Task directions:
Down to the last line, repeat the records exactly.

Collected data entries:
⁂
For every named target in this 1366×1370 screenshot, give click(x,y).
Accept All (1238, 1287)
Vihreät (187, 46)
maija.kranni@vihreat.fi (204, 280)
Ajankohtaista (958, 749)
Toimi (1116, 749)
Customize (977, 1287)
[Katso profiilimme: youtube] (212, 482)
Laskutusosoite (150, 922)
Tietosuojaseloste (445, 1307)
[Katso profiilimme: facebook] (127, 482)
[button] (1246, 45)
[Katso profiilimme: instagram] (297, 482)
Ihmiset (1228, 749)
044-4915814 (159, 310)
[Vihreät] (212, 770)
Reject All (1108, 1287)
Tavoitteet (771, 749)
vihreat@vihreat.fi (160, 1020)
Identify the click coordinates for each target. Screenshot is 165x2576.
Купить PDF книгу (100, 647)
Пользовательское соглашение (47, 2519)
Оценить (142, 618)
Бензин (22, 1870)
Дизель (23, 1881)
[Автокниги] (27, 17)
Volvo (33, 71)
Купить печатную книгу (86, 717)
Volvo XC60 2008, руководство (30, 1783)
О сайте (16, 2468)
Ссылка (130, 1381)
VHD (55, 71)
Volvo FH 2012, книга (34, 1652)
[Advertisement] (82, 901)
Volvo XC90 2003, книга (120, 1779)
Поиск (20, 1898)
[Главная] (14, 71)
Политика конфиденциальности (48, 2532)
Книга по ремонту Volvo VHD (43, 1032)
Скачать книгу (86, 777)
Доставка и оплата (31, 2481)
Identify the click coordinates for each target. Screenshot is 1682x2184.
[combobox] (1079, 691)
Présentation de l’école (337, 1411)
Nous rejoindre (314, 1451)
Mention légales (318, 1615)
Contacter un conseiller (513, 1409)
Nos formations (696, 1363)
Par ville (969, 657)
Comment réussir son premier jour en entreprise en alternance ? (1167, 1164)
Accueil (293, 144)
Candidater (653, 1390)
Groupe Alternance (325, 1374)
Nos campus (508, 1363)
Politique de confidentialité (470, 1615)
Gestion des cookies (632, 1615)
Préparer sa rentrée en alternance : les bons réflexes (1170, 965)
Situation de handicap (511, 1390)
⁂
The answer:
For every named target in this 1366×1370 screenshot, give click(x,y).
Accept All (1238, 1287)
Vihreät (187, 46)
maija.kranni@vihreat.fi (204, 280)
Ajankohtaista (958, 749)
Toimi (1116, 749)
Customize (977, 1287)
[Katso profiilimme: youtube] (212, 482)
Laskutusosoite (150, 922)
Tietosuojaseloste (445, 1307)
[Katso profiilimme: facebook] (127, 482)
[button] (1246, 45)
[Katso profiilimme: instagram] (297, 482)
Ihmiset (1228, 749)
044-4915814 (159, 310)
[Vihreät] (212, 770)
Reject All (1108, 1287)
Tavoitteet (771, 749)
vihreat@vihreat.fi (160, 1020)
Identify the click coordinates for each target. Screenshot is 165x2576.
Купить PDF книгу (100, 647)
Пользовательское соглашение (47, 2519)
Оценить (142, 618)
Бензин (22, 1870)
Дизель (23, 1881)
[Автокниги] (27, 17)
Volvo (33, 71)
Купить печатную книгу (86, 717)
Volvo XC60 2008, руководство (30, 1783)
О сайте (16, 2468)
Ссылка (130, 1381)
VHD (55, 71)
Volvo FH 2012, книга (34, 1652)
[Advertisement] (82, 901)
Volvo XC90 2003, книга (120, 1779)
Поиск (20, 1898)
[Главная] (14, 71)
Политика конфиденциальности (48, 2532)
Книга по ремонту Volvo VHD (43, 1032)
Скачать книгу (86, 777)
Доставка и оплата (31, 2481)
Identify the click coordinates for each target. Screenshot is 1682x2184.
[combobox] (1079, 691)
Présentation de l’école (337, 1411)
Nous rejoindre (314, 1451)
Mention légales (318, 1615)
Contacter un conseiller (513, 1409)
Nos formations (696, 1363)
Par ville (969, 657)
Comment réussir son premier jour en entreprise en alternance ? (1167, 1164)
Accueil (293, 144)
Candidater (653, 1390)
Groupe Alternance (325, 1374)
Nos campus (508, 1363)
Politique de confidentialité (470, 1615)
Gestion des cookies (632, 1615)
Préparer sa rentrée en alternance : les bons réflexes (1170, 965)
Situation de handicap (511, 1390)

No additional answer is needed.